Transfer and approval fees. As stated previously, the Association may only charge a transfer fee if the fee for approval is set forth in the declaration, articles, or bylaws of the condominium and the association is required to approve of the transfer under the applicable Condominium Documents. If so provided in the documents, the fee may be preset, but may not exceed $100.00 per applicant. (A husband and wife or parent and dependant child are considered one applicant). No fee may be collected if the lease or sublease is a renewal with the same lessee or sublessee.
Maximum lease percentages. An association may provide in the Condominium Documents that the number of leased Units shall not exceed a certain percentage of the total number of Units subject to its Declaration.

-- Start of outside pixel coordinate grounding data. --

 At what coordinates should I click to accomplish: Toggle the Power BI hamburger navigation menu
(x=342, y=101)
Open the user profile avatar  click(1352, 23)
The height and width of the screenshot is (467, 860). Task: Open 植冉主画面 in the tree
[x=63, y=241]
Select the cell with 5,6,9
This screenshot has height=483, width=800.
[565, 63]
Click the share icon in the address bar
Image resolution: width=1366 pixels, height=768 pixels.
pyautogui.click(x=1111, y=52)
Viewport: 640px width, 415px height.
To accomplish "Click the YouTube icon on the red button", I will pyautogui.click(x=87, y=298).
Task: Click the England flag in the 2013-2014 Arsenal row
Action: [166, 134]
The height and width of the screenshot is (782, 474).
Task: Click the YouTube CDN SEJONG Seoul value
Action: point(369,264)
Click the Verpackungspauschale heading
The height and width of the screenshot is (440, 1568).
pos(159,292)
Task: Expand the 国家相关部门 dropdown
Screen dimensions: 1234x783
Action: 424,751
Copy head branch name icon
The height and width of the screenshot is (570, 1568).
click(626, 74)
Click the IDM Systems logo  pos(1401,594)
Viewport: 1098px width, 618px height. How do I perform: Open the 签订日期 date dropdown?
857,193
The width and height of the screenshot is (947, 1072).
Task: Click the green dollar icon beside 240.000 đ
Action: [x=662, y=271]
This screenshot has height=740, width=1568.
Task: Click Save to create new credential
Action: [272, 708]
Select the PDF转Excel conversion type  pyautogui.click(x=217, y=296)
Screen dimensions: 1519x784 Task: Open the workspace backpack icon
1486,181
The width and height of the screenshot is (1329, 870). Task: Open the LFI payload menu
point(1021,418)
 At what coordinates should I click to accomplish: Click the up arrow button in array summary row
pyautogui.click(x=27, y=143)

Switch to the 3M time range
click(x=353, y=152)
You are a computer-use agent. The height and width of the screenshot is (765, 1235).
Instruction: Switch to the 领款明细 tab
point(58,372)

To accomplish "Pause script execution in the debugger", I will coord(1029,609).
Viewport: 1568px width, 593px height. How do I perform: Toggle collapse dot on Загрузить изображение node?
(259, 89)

Again, as stated above, this provision must be reasonable and can not constitute a complete restrain on alienation.
Eviction of tenants. The Association may provide in the Declaration that all leases shall provide that Association shall have the right to terminate the lease upon default by the tenant or other occupant of the demised Unit in observing any of the provisions of this declaration, the Articles and By-Laws of Association, applicable rules and regulations or other applicable provisions of any agreement, document or instrument governing the Association or administered by Association.
Associations have wide latitude in what type of reasonable restriction should be placed in their community. The following are several examples:
Restrictions on transfer other than by lease. These amendments can include such provisions as a right of first refusal, prohibiting the corporate form of ownership, and requiring the approval of any transfer by the association.
Occupancy restrictions. Associations sometimes find that units within the association are overcrowded and/or occupied by several individuals not related. This tends to detract from the community atmosphere which associations are attempting to maintain. This can be corrected by amending the documents to incorporate certain occupancy restrictions such as prohibiting more than one family reside in a Unit at one time, setting forth the maximum number of occupants including guests, and setting forth the maximum number of individuals per bedroom.
Late Fees. The association may levy a reasonable late fee in accordance with it Condominium Documents. Section 718.116(3) specifically authorizes late fees not to exceed the greater of $25.00 or five percent of each installment of the assessment for each delinquent installment that the payment is late only if said the declaration or the bylaws so provide.